- _Exercise directions_: Locate, in the data below, the line that contains "Image resolution: width=1399" and the line that contains "You are a computer-use agent."; reproduce exactly those two lines and every line between them, nothing more.

──────────

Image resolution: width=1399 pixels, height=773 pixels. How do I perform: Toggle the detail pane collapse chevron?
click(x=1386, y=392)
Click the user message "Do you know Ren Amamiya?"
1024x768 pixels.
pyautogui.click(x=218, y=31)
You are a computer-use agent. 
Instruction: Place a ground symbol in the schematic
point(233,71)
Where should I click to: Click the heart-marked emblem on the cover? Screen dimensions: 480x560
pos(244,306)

──────────

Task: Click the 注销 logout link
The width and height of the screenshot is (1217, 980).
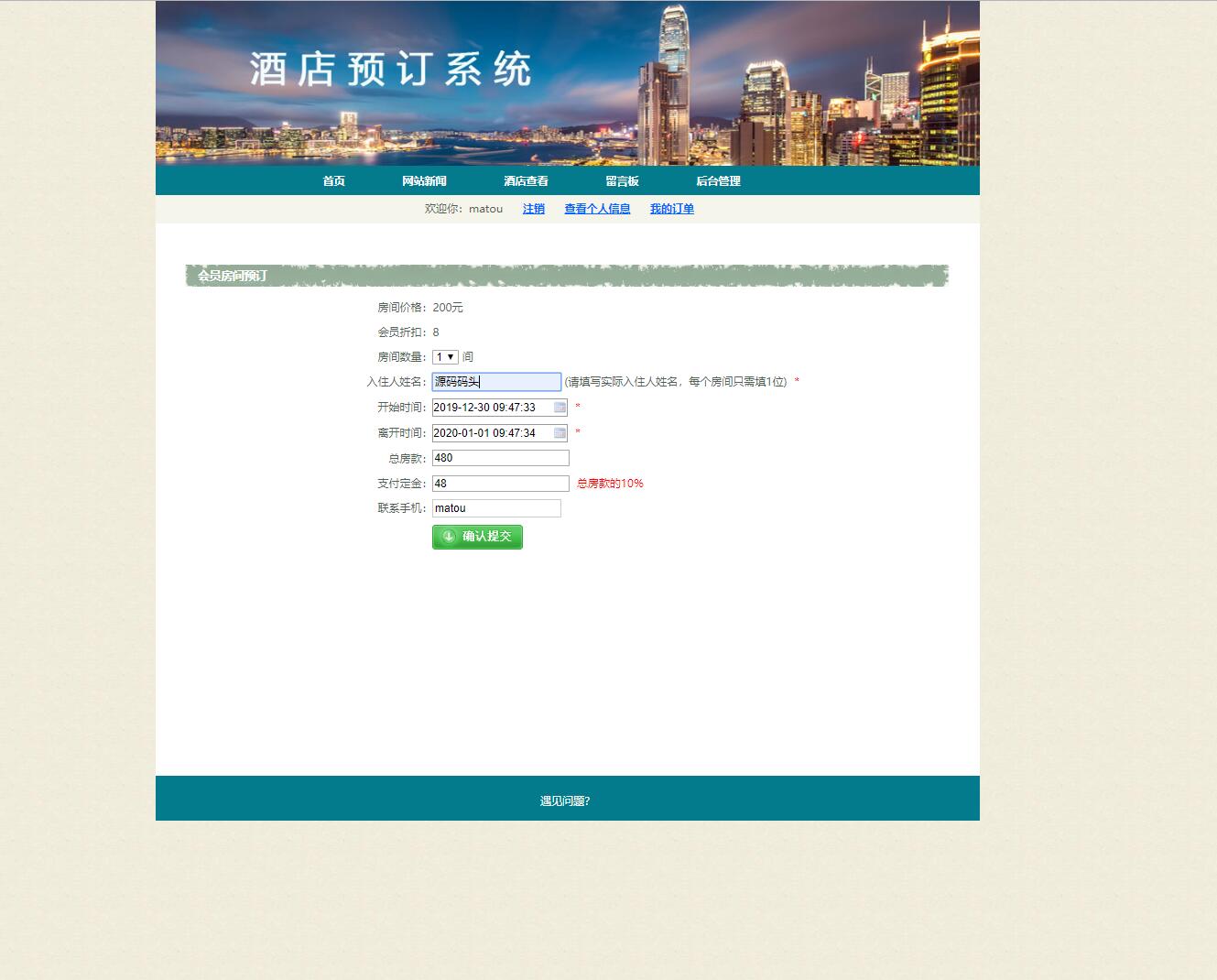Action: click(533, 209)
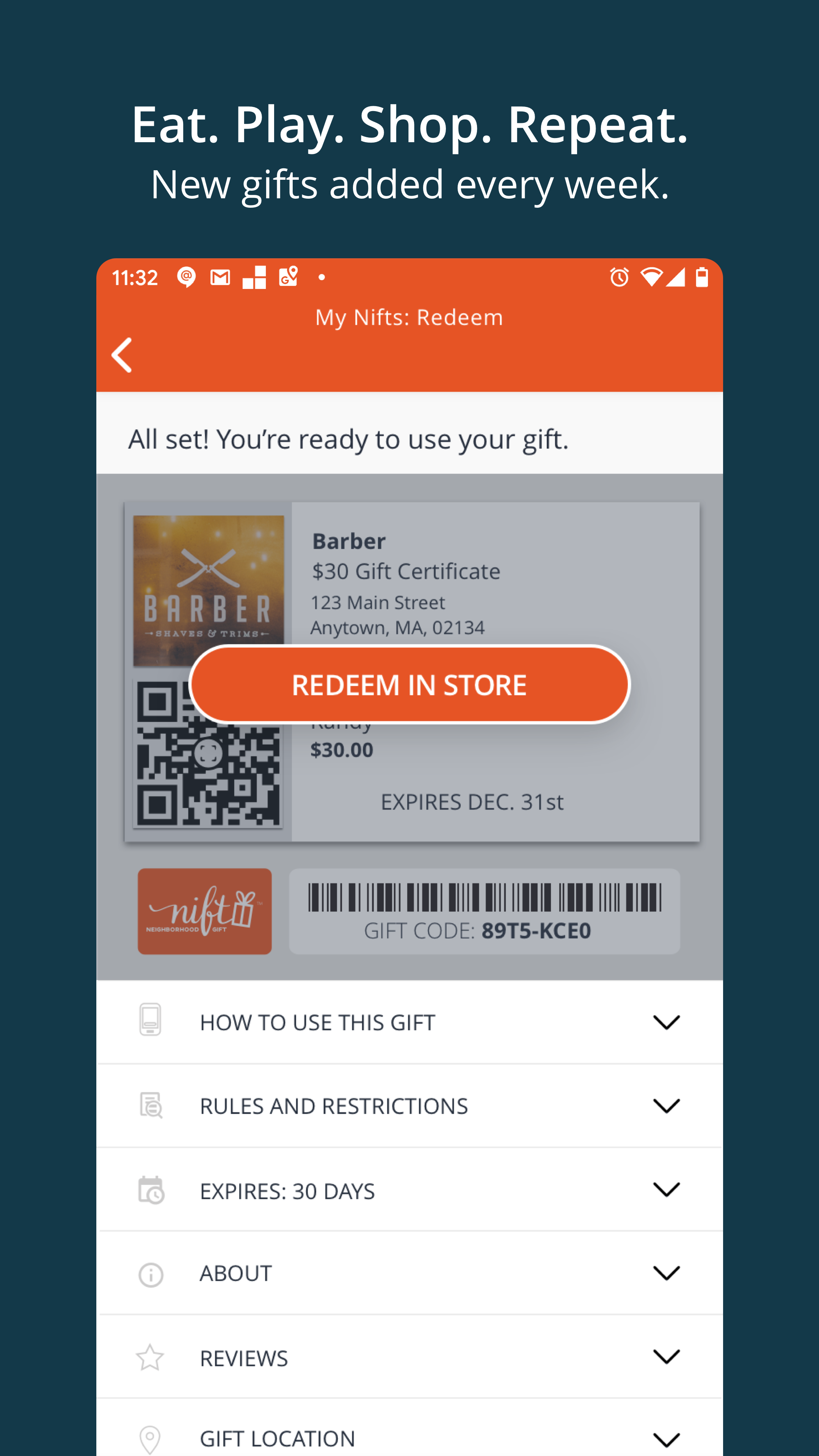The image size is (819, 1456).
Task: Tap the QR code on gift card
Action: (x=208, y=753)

──────────

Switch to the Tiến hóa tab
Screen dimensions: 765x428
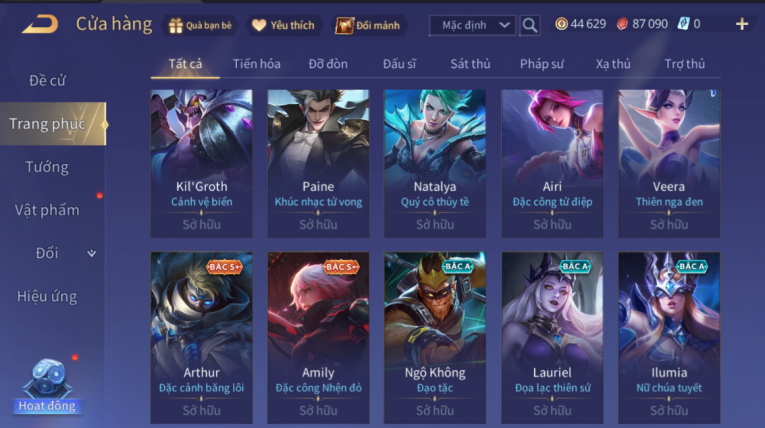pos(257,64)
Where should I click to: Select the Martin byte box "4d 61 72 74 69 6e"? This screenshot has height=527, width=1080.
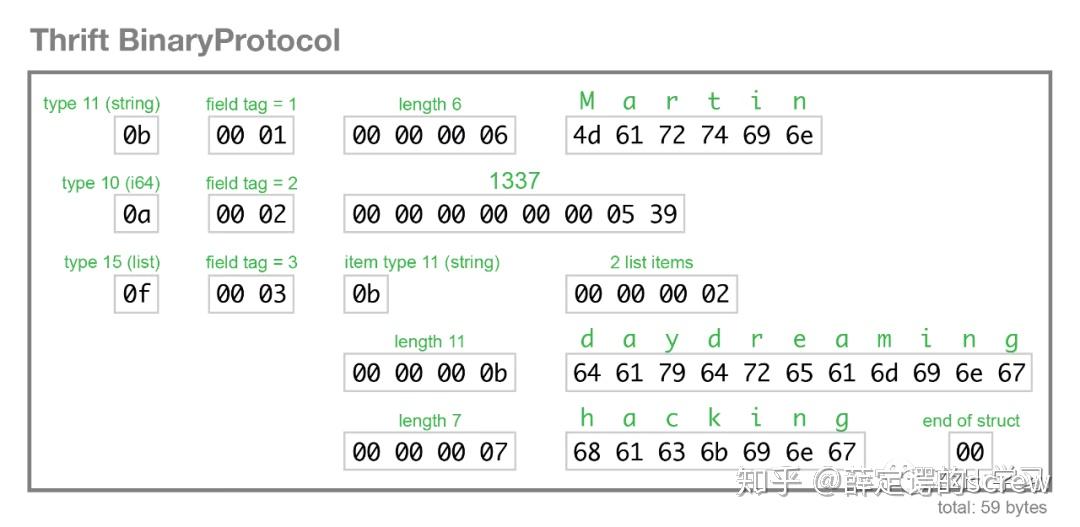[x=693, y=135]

──────────

- _Solution to the problem_:
Image resolution: width=1399 pixels, height=773 pixels. How do I perform: Toggle the detail pane collapse chevron?
click(x=1386, y=392)
Click the user message "Do you know Ren Amamiya?"
1024x768 pixels.
pyautogui.click(x=218, y=31)
You are a computer-use agent. 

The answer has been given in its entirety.